Over the last decade, sustainable (“green”) design principles have received significant media coverage and many states have mandated that buildings built with state funds be designed to meet minimum sustainable design standards. Currently, the most popular certification system is the Leadership in Energy and Environmental Design (LEED) certification that is administered by the United States Green Building Council (USGBC). To date, 13.8 billion square feet of space worldwide has achieved LEED certification. The LEED certification system has evolved since it was first released to encourage a more systematic approach towards achieving sustainability; however, it still does not do enough to encourage resilient design. If anything, some of the complicated mechanical and fenestration systems that LEED encourages are likely less resilient than simpler ones.
While most developers are familiar with sustainable design practices and LEED, few are familiar with resilient design standards – and those that are would have a difficult time defining exactly what it is. The Resilient Design Institute defines resiliency as the capacity to adapt to changing conditions and to maintain or regain functionality and vitality in the face of stress or disturbance. Most developers would assume that a building designed to meet the building code has some inherent resilience, but often natural events occur that impose forces on buildings that the building code did not anticipate. Also, resilient buildings need to be able to adapt to the changing economic climate in which they are located – it has only been possible to convert existing warehouses and factories to lofts because they were originally designed with a level or robustness that is not necessarily inherent in today’s buildings.
The list below expands on some of these events, but is not complete by any means.
Rising Sea Levels – At a minimum, world sea levels are expected to increase by a minimum of three feet globally over the next thirty years. Elizabeth Kolbert’s article, “Miami is Flooding” published in the December 21st issue of The New Yorker details how this will impact south Florida in the coming years.
Extreme Weather Events – In addition to rising sea levels, the number of extreme weather events has increased over the last fifty-years and is likely to continue to increase as the effects of climate change become more pronounced. Future events may include prolonged heat waves, larger hurricanes, and more intense downpours.
Earthquakes – Everyone is aware that earthquakes are a major threat to California and most of the buildings there have been built or retrofitted to resist their effects; however, there are also major fault lines in Missouri, Illinois, and South Carolina that are much less understood and buildings in these areas are typically not built to withstand earthquakes.

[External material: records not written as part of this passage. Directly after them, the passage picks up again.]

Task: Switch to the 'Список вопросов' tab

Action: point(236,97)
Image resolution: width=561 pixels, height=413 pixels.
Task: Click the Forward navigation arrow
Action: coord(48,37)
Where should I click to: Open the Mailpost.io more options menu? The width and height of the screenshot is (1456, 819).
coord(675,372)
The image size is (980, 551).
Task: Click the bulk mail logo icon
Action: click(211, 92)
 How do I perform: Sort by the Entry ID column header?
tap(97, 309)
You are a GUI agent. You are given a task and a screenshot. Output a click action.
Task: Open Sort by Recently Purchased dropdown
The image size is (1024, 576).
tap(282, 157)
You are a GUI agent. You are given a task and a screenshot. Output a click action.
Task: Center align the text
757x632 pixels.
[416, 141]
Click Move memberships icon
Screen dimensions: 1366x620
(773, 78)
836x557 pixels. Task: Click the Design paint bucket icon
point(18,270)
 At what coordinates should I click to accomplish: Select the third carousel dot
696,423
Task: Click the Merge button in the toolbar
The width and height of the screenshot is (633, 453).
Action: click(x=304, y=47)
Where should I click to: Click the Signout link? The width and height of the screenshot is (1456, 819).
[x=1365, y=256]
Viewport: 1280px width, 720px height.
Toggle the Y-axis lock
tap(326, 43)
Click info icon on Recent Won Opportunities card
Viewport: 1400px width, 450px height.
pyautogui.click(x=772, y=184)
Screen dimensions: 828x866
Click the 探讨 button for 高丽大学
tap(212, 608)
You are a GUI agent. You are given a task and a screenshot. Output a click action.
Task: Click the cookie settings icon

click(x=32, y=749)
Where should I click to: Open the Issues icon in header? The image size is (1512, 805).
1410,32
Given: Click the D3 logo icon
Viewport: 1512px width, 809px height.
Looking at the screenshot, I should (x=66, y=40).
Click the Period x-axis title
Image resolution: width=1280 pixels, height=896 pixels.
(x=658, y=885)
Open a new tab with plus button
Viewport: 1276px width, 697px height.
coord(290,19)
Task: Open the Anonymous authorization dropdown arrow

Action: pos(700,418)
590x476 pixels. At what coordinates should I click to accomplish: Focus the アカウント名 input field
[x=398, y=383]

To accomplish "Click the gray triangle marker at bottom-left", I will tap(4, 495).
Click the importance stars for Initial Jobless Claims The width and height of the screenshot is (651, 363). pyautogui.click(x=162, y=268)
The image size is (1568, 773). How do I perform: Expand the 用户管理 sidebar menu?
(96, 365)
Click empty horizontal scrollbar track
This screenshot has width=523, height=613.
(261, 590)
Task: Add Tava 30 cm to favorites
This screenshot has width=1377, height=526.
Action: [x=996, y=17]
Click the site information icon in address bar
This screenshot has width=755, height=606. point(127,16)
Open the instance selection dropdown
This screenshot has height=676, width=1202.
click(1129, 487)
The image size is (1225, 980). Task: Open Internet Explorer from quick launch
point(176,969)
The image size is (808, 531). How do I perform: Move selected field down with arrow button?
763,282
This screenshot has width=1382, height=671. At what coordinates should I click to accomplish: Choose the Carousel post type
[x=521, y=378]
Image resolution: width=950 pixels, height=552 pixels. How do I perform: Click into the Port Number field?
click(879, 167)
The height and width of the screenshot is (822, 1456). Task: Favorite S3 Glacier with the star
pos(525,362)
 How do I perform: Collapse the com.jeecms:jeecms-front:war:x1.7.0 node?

Terrorist Attacks – While it’s impossible to predict the next terrorist attack or what the nature of it will be, it’s almost certain, that, unfortunately, buildings will continue to be a target. Buildings could be made more resilient to this threat by incorporating mechanical systems that are less dependent on the public grid and hardened architectural features.
Economic Cycles – The economy in all cities evolve as one industry gives way to another. For example, in the 1940s and 50s, Boston’s economy was highly dependent on manufacturing, but as those industrial jobs left, the city’s economy has become heavily dependent on bio-tech and finance. To remain viable, buildings need to be designed so that they can be adapted to serve multiple purposes and tenant densities during their lifetimes.
Disruptive Technologies – Automated vehicles and 3-D printing are two technologies that are currently receiving a lot of media coverage. Who knows if these technologies will end up being truly “disruptive”; however, a building that is unable to change to facilitate the impacts of these and similar technologies is not resilient.
While it might seem like there are too many considerations to design for, most of them can be addressed by designing and erecting buildings that are robust, well located, and adaptable. For instance, in flood zones, instead of designing buildings for a 100-year flooding event, design for the 500-year flood. Instead of designing a building with minimum floor-to-floor heights and eccentric floor plates, use a floor-to-floor height that is a foot taller than the minimum and a more traditional floor plate layout.
It is much easier and affordable to build this robustness and flexibility into buildings at inception than it is after they are built. To incentivize building sustainable, resilient buildings, rating systems such as LEED should reward developers for taking resiliency into consideration; otherwise, it will be impossible to realize the benefits that sustainable buildings offer.